Rio robbery victim Michael Conlan laughs at the news AIBA will plan ‘honest’ and ‘transparent’ 2016 Olympic investigation
Michael Conlan has laughed at the news the IABA are going to investigate the Rio robberies.
AIBA President Umar Kremlev has revealed a fresh investigation is set to be launched by the asociation into the conduct of judging and refereeing at the Rio 2016 Olympic Games.
Kremlev revealed the situation is part of a series of reforms approved by the governing body’s Board of Directors and has stressed the importance of carrying out an “honest” and “transparent” investigation.
However, Conlan, the most high profile victim of scandalous adjudication in Rio has laughed at the news, seemingly questioning the point in a self investigation.
Upon discovering the plans Conlan simply tweeted:
Is this a self investigation? Lol https://t.co/T6jKhBeuSn— Michael Conlan (@mickconlan11) April 23, 2021
The now Top Rank pro’s scemptism is understandable considering how badly he was robbed against Vladimir Nikitin just under five years ago and the stories which surrounded that defeat.
Although not as noticeable at the time there have also been questions raised with regard to Joe Ward and Katie Taylor’s exits, Wards being particularly dubious.
Such was the controvsary surrounding boxing in the last installment of the Games, that it’s presence in future Olympic was under threat.
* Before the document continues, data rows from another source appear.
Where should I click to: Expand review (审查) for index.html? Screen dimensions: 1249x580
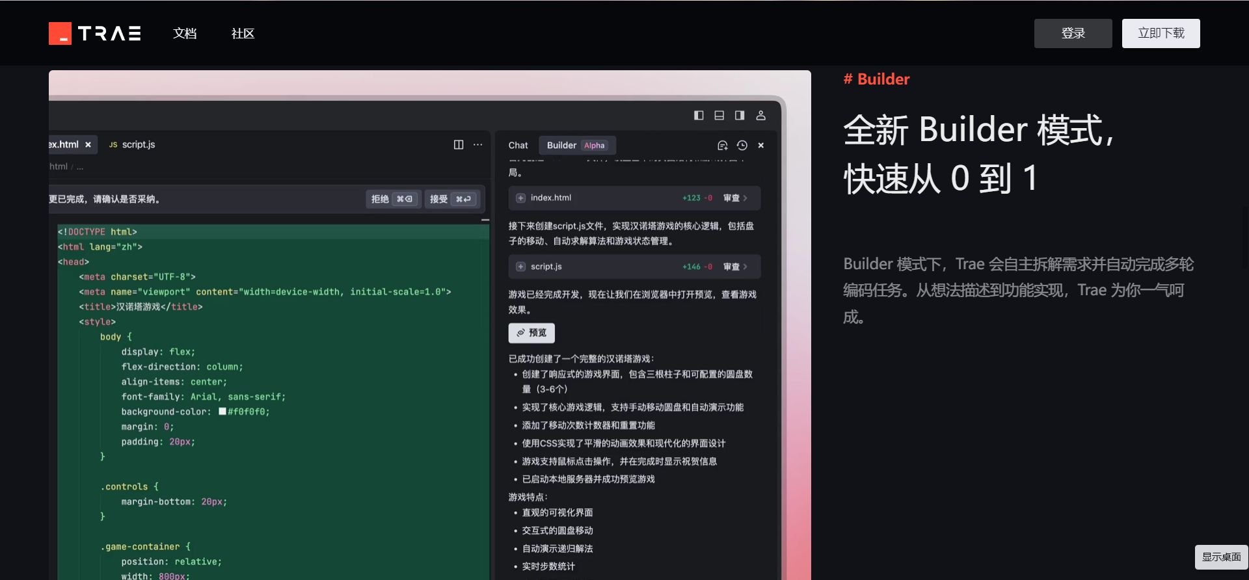point(735,198)
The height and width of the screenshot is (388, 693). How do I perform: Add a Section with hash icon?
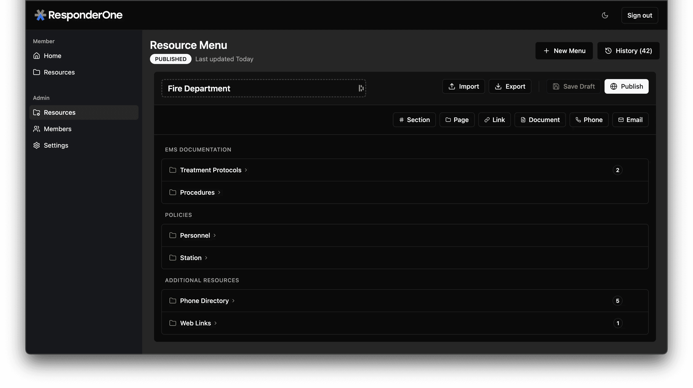[414, 120]
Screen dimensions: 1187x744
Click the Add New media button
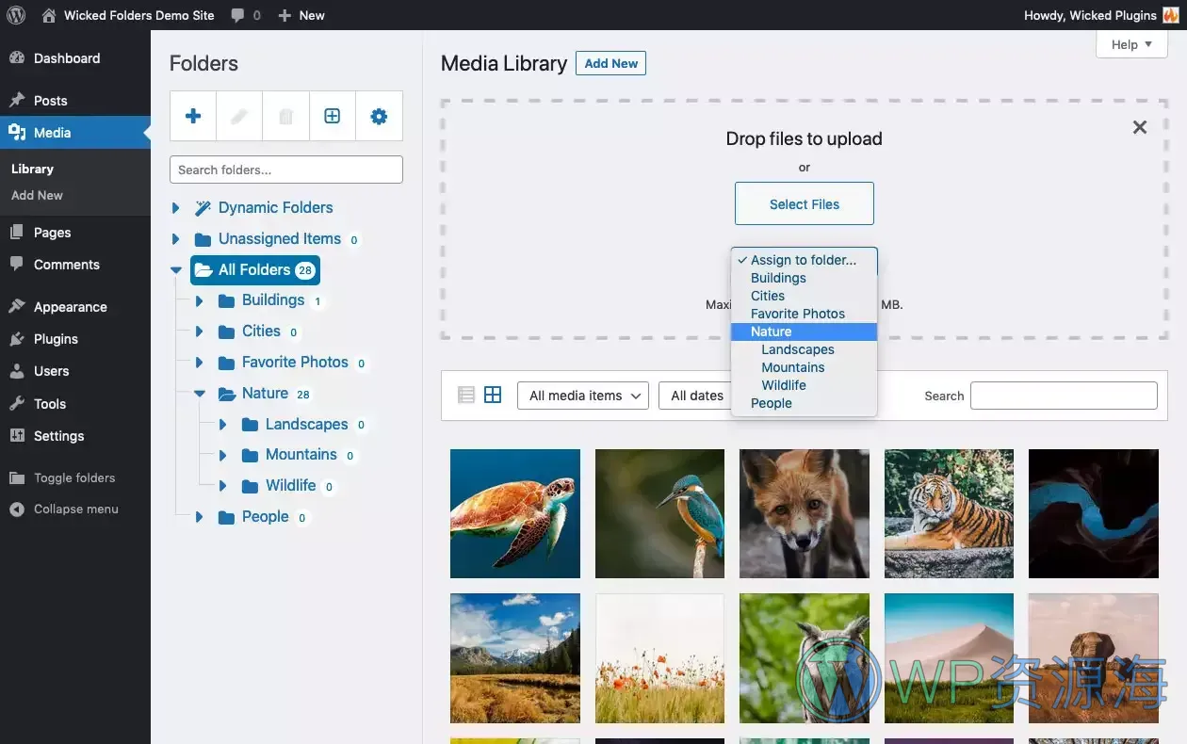(610, 63)
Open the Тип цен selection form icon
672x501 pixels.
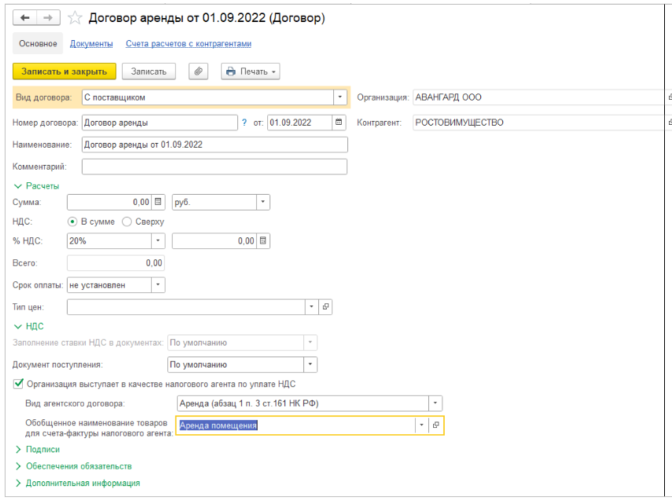(326, 306)
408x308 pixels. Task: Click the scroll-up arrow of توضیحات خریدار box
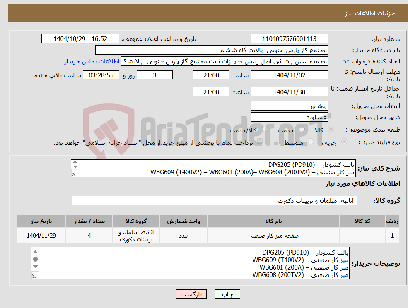[x=35, y=252]
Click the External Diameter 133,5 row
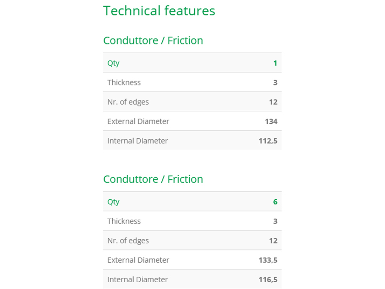This screenshot has height=289, width=385. point(192,260)
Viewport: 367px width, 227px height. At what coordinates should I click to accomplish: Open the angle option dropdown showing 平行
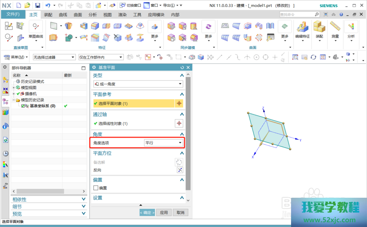click(163, 143)
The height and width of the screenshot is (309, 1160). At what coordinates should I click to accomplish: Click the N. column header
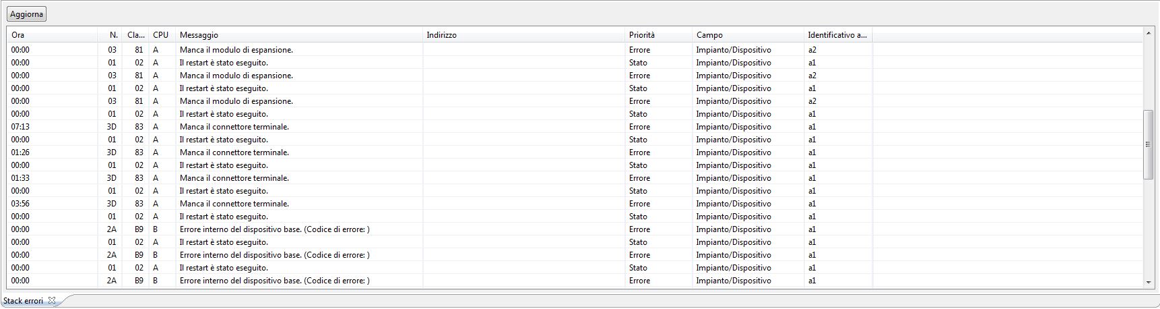[110, 35]
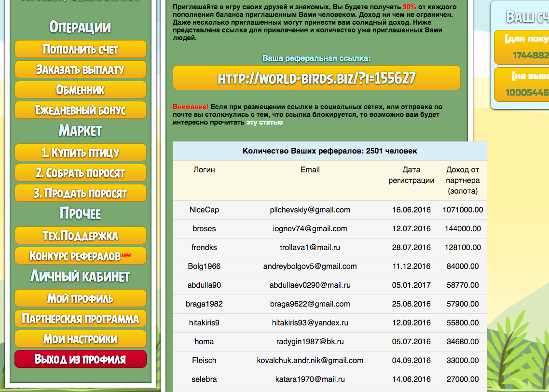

All 36 referees and judges used for the boxing tournament at Rio 2016 were suspended by AIBA over corruption concerns and will not be allowed to officiate at Tokyo 2020 or any qualifying events.
The IOC took over from the IABA and set up their own qualification system and we await to see how Tokyo runs.
It’s not the first time the IABA have investigated the matter. An internal AIBA probe found there had been “strong suspicion surrounding [former executive director] Karim Bouzidi and the five-stars referees and judges”.
The AIBA investigation, which was never published, reportedly did not accuse Bouzidi of manipulating the tournament due to a lack of evidence.
It did, however, reportedly “uncover evidence that the executive director used his authority to get referee and judges changes made in some bouts”.